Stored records
┄┄┄┄┄┄
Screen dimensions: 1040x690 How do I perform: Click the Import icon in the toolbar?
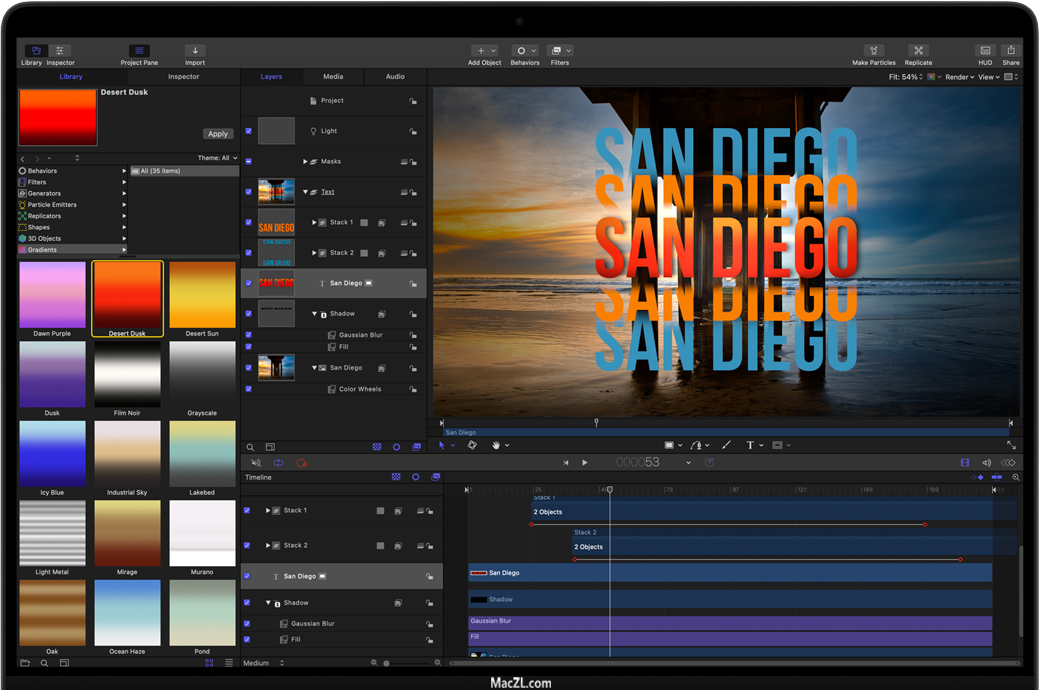pos(195,51)
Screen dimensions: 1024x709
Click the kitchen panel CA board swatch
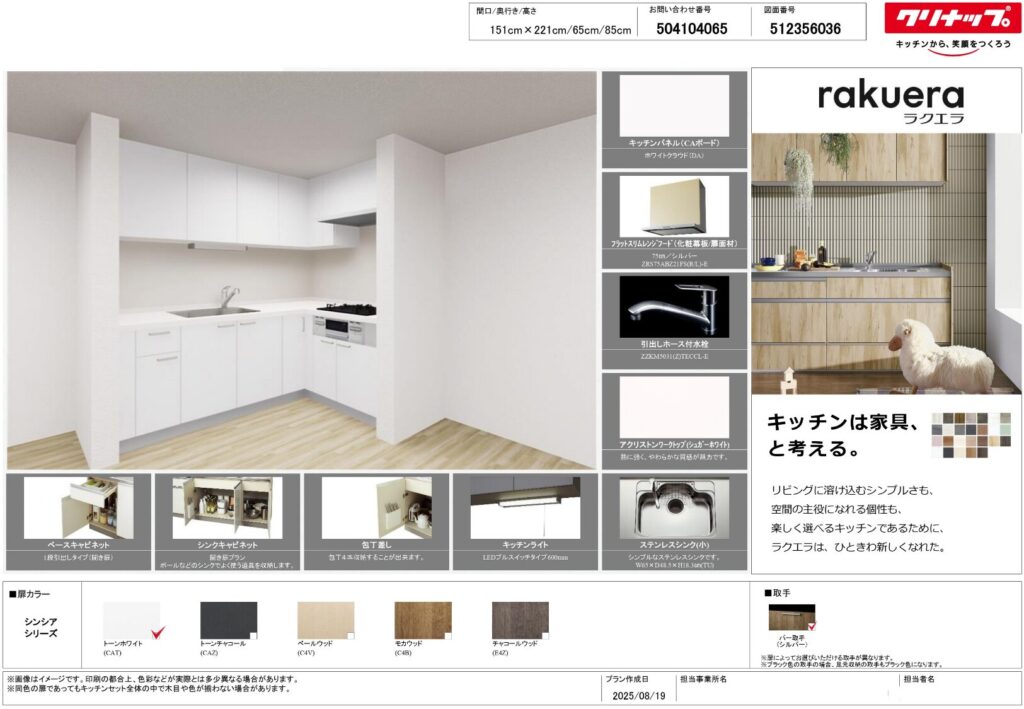pyautogui.click(x=674, y=105)
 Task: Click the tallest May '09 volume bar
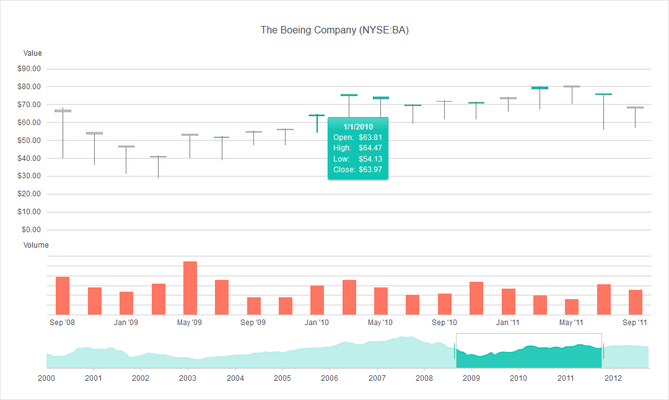pos(190,288)
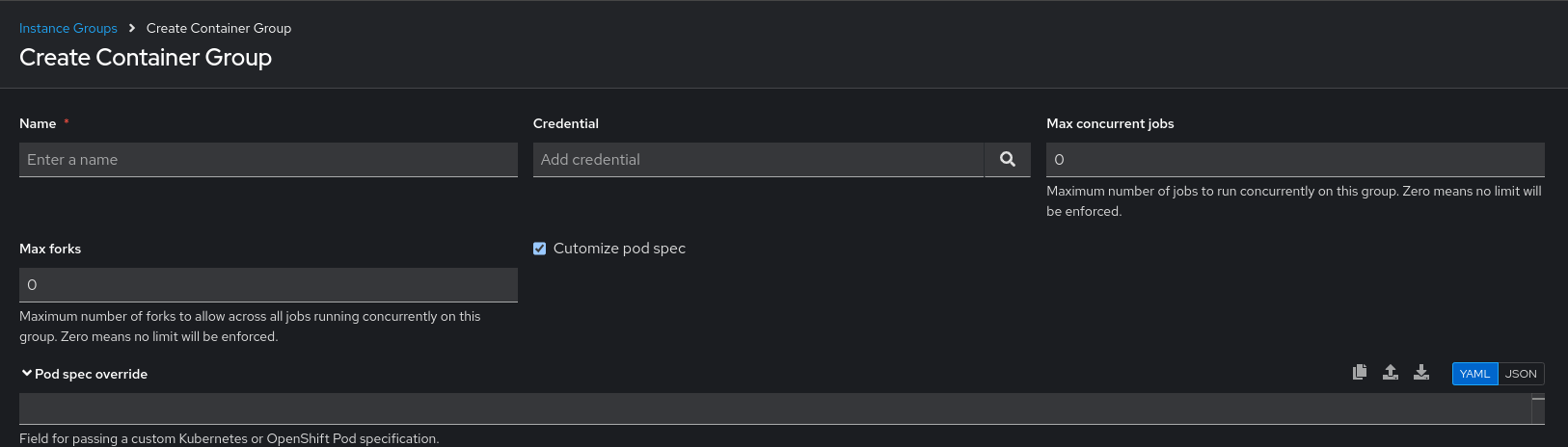Collapse the Pod spec override section
Image resolution: width=1568 pixels, height=447 pixels.
pos(27,374)
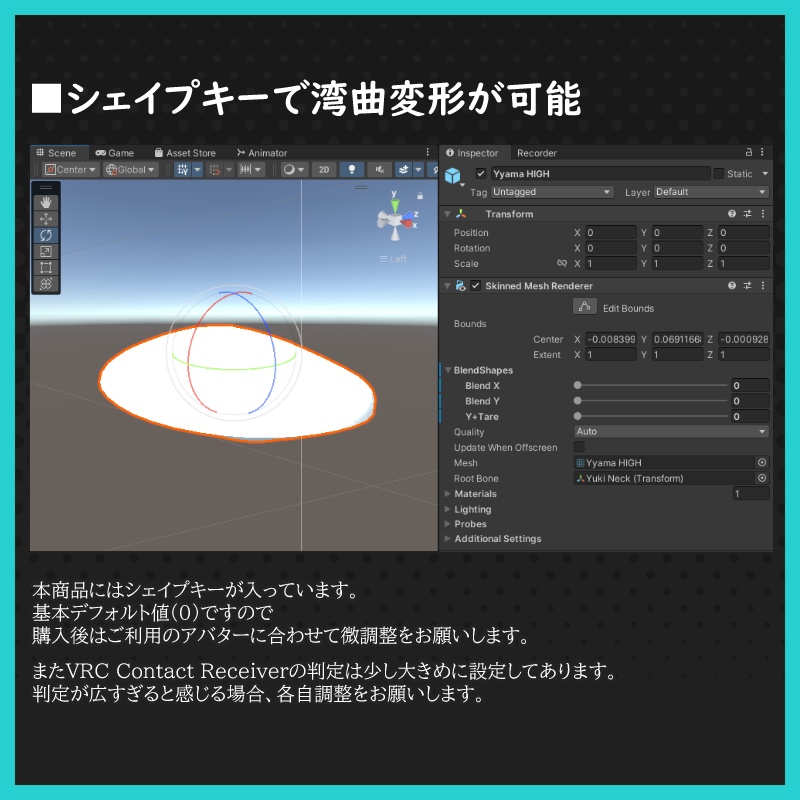Select the Scale tool in the sidebar

click(44, 251)
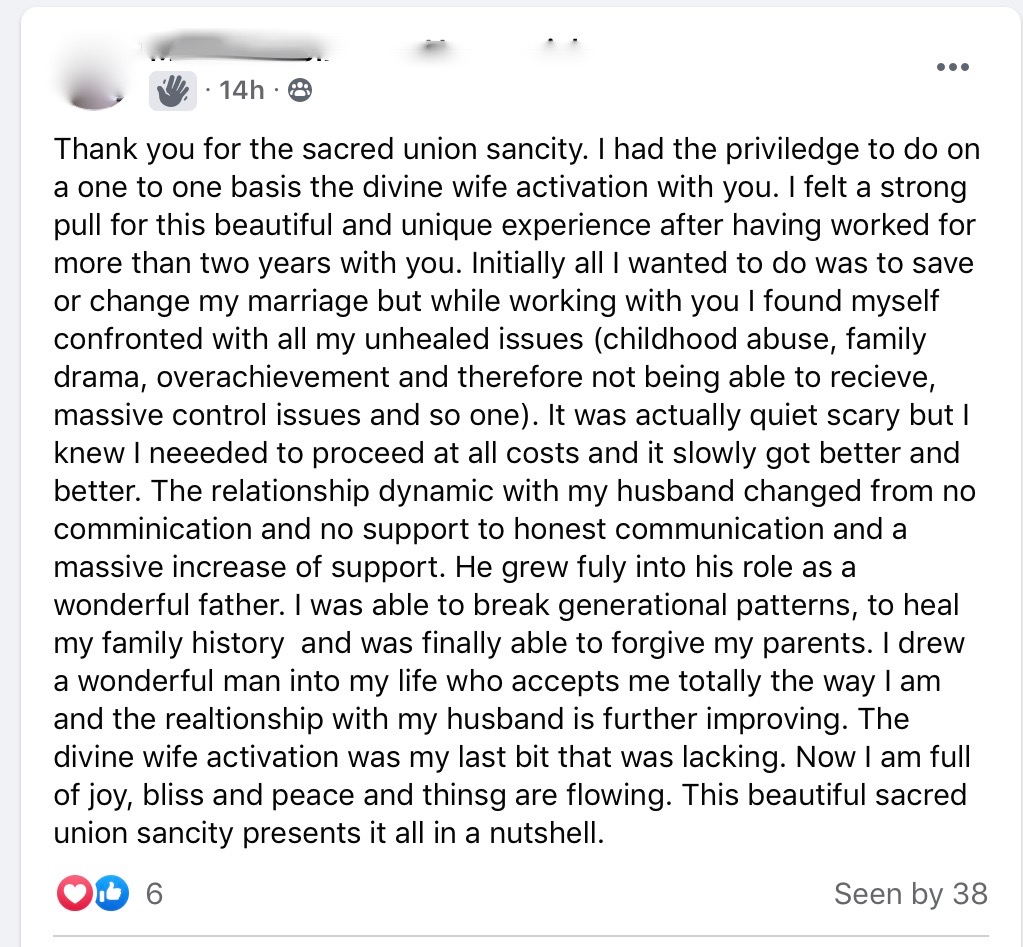The width and height of the screenshot is (1023, 947).
Task: Open the three-dot post options menu
Action: [952, 67]
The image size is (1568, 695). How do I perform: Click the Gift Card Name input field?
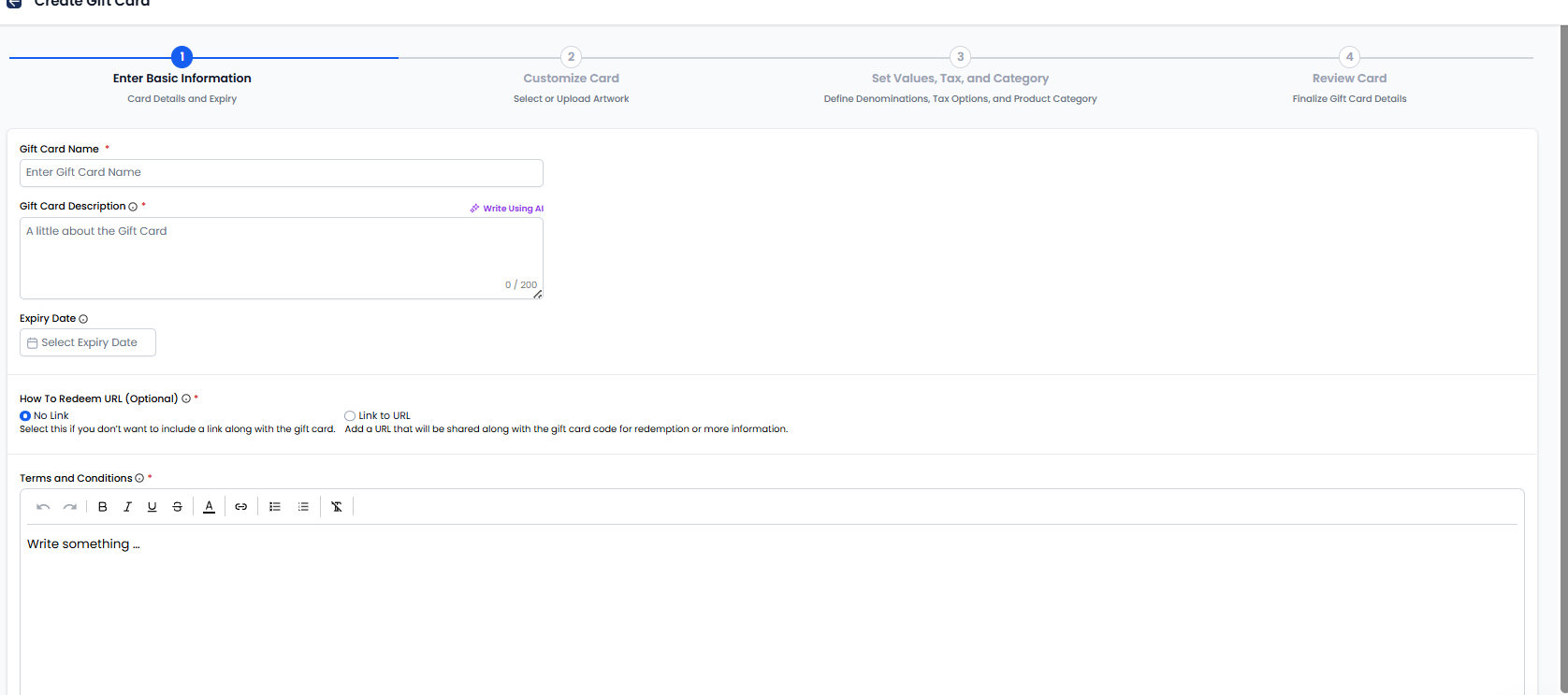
┄┄┄┄┄┄
## Goal of the exercise
Exactly the lines from the one with "Screen dimensions: 1024x709" through the end of the records are to be repeated, both ends included, and pictures are to be omitted.

## Response box
Screen dimensions: 1024x709
Click the kitchen panel CA board swatch
pyautogui.click(x=674, y=105)
 Task: Click the tallest May '09 volume bar
pos(190,288)
Collapse the Pod spec override section
Image resolution: width=1568 pixels, height=447 pixels.
pos(27,374)
Select the Scale tool in the sidebar

click(44, 251)
The width and height of the screenshot is (1023, 947).
Task: Open the three-dot post options menu
Action: [952, 67]
The image size is (1568, 695). How do I perform: Click the Gift Card Name input field?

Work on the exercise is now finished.